◆ TASK SET
1. Could you copy the article on Songs of Love and Parting word for word, from "Songs of Love and Parting is" up to and including "available in concert."?
2. Can you carry on the article about the album Songs of Love and Parting from where it stops?

◆ PAGE TEXT

Studio album by Robin Williamson
- Released: 1981
- Recorded: February – March 1981
- Genre: Folk
- Length: 39:42
- Label: Claddagh
- Producer: Robin Williamson

Robin Williamson chronology
| A Glint at the Kindling (1979) | Songs of Love and Parting (1981) | Music for the Mabinogi (1983) |

= Songs of Love and Parting =

Songs of Love and Parting is a folk album released in 1981 by Robin Williamson.

This album was the first since Myrrh to not include his Merry Band. One track, "For Mr. Thomas", is a tribute to the Welsh poet Dylan Thomas, and would later be covered by Van Morrison.

The 2005 CD re-release by Gott Discs includes five bonus poetry tracks: "Selected Writings". The "Selected Writings" are poems and songs by Williamson released on cassette, but were only ever available in concert.

Professional ratings
Review scores
| Source | Rating |
| AllMusic | link |

== Track listing ==
1. "Verses in Stewart Street"

◆ PROVIDED DATA
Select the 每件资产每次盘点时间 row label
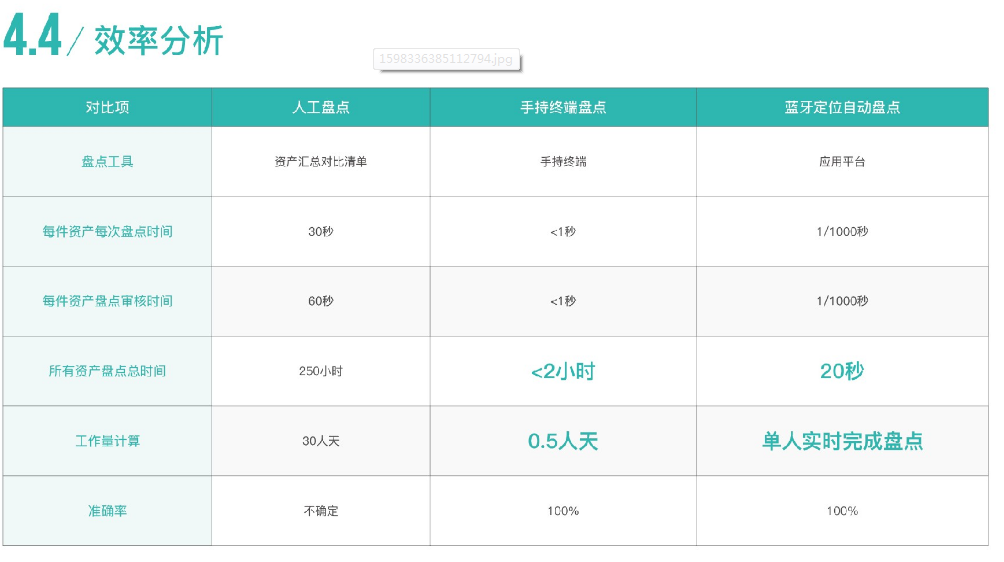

◆ ANSWERS PROVIDED
1.
Songs of Love and Parting is a folk album released in 1981 by Robin Williamson.

This album was the first since Myrrh to not include his Merry Band. One track, "For Mr. Thomas", is a tribute to the Welsh poet Dylan Thomas, and would later be covered by Van Morrison.

The 2005 CD re-release by Gott Discs includes five bonus poetry tracks: "Selected Writings". The "Selected Writings" are poems and songs by Williamson released on cassette, but were only ever available in concert.

2.
2. "For Mr Thomas"
3. "Fare Thee Well Sweet Mally"
4. "Return No More"
5. "Tarry Wool"
6. "For Three of Us"
7. "Sigil"
8. "Flower of the Briar"
9. "The Forming of Blodeuwedd"
10. "Gwydion's Dream"
11. "Verses at Balwearie Tower"
12. "A Night at Ardpatrick"
13. "The Parting Glass"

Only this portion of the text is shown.